Every time you turn on the TV or go online, you probably read something new. I know I do. And you’ll want to know what’s coming next. Today, I’ll be getting the latest modelling from the Public Health Agency of Canada and we’ll discuss how to share this information even more directly with all of you. But you deserve the best information we’ve got about what’s happening today and what tomorrow might bring, because otherwise, the uncertainty can be really tough, not just for your routine, but for your mental health, too.

We’re facing a once in a generation challenge and on top of that you can’t do many of the things that keep you feeling good: Getting together with friends or having dinner with your neighbour. If you need help, reach out to your neighbour, to a sibling, to a friend, to a hotline—but do it from home. Don’t go out unless you absolutely have to.

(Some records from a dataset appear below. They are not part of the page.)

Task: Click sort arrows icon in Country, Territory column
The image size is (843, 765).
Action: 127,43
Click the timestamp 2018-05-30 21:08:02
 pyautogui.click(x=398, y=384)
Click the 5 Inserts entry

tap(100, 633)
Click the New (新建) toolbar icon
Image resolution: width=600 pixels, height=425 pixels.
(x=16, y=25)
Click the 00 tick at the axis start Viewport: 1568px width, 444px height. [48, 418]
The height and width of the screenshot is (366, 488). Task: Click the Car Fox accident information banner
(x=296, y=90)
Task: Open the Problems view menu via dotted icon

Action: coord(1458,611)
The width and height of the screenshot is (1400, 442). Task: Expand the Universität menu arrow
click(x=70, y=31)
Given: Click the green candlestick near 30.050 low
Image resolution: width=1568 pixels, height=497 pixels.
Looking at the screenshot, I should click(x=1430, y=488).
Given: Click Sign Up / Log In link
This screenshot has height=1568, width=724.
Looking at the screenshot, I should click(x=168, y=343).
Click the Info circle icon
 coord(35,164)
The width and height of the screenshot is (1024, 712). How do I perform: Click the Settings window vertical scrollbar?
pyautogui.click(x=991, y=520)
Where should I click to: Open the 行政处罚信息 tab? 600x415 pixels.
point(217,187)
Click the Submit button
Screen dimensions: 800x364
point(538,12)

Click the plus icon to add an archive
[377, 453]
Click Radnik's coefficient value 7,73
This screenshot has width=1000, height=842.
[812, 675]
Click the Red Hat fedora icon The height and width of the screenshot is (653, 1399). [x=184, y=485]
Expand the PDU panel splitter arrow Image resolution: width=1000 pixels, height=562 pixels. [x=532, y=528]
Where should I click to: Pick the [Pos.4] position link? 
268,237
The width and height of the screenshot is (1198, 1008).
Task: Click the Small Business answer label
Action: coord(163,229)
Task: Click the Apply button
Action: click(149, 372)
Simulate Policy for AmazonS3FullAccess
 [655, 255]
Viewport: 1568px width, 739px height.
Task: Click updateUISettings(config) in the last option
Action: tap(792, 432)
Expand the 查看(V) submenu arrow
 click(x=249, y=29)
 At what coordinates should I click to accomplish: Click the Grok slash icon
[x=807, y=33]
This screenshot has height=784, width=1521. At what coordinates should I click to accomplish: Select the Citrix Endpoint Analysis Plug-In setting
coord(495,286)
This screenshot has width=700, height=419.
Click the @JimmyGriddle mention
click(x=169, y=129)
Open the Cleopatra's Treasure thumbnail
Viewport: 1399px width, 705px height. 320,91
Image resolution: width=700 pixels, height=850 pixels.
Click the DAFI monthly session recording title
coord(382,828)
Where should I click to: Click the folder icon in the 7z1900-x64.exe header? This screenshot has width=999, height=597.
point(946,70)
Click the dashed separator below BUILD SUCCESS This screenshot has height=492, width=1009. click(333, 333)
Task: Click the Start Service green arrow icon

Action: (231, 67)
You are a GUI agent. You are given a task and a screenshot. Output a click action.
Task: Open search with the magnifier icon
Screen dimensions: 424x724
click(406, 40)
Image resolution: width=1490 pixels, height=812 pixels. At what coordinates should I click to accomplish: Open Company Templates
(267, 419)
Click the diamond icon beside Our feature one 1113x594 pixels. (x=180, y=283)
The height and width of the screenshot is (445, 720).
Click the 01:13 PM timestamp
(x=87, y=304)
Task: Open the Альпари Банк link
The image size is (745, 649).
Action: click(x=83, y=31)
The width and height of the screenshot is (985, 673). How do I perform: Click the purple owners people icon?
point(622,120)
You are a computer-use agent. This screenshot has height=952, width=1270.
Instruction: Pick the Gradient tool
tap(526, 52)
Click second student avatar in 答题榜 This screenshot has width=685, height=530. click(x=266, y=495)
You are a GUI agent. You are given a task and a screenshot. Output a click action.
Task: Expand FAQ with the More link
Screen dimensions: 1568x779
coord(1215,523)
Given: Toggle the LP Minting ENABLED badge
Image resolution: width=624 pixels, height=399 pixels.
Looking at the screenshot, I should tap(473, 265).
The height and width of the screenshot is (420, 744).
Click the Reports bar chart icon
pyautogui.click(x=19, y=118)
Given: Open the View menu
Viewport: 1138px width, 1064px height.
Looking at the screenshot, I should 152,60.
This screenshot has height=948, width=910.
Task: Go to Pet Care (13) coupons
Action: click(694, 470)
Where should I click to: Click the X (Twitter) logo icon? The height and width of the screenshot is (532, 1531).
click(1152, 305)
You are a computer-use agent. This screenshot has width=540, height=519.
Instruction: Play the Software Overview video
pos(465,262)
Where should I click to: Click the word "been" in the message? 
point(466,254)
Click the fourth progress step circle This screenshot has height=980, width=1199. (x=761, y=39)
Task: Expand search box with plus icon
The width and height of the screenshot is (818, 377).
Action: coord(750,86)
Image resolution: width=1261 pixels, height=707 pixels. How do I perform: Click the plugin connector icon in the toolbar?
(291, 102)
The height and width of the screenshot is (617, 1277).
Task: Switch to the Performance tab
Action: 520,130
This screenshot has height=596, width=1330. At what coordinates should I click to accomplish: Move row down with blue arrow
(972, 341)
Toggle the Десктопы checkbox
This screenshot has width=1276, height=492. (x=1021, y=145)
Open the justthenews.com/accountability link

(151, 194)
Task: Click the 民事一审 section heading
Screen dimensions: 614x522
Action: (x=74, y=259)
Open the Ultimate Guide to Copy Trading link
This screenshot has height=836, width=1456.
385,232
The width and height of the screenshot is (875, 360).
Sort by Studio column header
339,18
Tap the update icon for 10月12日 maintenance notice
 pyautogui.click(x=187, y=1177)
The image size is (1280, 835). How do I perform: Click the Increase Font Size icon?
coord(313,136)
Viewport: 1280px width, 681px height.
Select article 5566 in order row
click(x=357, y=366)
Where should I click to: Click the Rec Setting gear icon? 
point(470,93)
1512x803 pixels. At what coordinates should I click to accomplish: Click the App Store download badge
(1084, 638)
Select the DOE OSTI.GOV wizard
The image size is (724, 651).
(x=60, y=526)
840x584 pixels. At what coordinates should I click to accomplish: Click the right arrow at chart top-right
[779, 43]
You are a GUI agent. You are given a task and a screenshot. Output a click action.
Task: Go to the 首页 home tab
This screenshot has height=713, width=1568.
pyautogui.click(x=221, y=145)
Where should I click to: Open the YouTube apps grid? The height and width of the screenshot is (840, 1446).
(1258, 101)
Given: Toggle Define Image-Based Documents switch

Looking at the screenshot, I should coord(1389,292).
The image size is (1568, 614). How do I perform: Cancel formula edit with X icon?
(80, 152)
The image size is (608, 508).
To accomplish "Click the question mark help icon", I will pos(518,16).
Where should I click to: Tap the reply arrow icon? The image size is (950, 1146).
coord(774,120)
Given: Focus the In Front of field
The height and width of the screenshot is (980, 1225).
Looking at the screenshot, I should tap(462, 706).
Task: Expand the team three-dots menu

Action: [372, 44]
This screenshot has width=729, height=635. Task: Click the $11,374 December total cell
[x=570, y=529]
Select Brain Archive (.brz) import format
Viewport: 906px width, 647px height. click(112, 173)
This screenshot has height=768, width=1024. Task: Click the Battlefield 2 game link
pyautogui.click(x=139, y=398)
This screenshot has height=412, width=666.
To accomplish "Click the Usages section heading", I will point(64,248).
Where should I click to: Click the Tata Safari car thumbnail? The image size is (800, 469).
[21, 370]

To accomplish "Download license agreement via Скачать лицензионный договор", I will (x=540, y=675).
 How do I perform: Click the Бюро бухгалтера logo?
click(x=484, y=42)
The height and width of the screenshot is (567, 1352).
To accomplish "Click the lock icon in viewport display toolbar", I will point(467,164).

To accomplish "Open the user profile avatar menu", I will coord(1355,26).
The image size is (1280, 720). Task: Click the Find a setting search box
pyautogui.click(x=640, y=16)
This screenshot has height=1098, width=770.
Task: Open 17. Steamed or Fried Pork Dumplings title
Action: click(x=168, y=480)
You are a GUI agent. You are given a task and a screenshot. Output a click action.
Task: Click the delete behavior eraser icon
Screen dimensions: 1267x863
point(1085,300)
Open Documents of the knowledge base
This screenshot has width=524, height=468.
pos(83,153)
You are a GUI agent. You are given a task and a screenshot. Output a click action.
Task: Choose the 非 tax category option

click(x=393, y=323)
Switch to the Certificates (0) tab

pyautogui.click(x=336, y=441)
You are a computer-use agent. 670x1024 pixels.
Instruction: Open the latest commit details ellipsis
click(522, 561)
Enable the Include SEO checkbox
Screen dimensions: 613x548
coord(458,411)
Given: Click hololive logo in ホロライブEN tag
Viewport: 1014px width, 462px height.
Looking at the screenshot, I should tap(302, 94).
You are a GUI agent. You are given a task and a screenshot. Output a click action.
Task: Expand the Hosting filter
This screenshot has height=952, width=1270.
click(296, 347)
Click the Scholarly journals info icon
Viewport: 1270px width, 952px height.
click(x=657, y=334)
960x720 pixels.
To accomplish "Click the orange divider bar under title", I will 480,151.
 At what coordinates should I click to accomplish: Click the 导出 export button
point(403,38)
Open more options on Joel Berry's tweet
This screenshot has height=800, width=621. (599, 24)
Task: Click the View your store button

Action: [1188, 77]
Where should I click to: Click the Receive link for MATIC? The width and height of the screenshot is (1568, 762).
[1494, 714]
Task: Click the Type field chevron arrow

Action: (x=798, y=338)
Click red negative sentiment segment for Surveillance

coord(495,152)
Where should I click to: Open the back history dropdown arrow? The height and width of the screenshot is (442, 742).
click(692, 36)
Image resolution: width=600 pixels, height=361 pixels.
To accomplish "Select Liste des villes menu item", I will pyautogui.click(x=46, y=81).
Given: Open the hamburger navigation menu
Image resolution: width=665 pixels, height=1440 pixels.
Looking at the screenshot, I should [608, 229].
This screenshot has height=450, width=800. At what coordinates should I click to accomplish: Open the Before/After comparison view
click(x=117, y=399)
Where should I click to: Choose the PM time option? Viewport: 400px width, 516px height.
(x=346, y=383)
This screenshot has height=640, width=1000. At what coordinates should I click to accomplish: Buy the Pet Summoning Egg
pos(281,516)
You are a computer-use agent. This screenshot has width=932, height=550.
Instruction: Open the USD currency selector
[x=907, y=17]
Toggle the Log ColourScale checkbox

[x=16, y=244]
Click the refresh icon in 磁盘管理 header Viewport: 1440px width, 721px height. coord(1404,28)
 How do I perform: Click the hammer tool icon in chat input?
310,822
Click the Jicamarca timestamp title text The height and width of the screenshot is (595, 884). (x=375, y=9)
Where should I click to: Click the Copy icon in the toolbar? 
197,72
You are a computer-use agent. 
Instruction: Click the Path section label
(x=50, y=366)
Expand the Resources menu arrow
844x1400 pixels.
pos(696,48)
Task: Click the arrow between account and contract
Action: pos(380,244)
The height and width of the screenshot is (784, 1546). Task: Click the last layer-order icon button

If you are already following these rules, thank you for doing your part. If you aren’t, know that you are making a dangerous choice, because ignoring these rules puts every single one of us, yourself included, at risk.

[Translated from French] This is the reality, if people refuse to follow the recommendations, our doctors and nurses have a more likelihood of contracting COVID-19. And if our health care professionals get sick, they cannot go to work, and therefore they cannot take care of you if you get sick.

Our country is facing the greatest health-care crisis in its history. We cannot allow ourselves to put people at risk who take care of our health. So instead of inviting people over for dinner—don’t do it. That puts everyone at risk. Grocers, technicians, bus drivers, farmers, people who collect our garbage—all of those people deserve better, we must protect them.

It’s not hard to do what we’re asking you to do. Just stay home. If you absolutely must go out, keep a two-metre distance between you and others. And if you are coming back from travel abroad, go directly home and stay there for at least 14 days. That applies to everyone. In order to come through this, we must all look after each other and we must all do our share. I know that we can do this, and I know that Canadians are equal to the task. Thank you.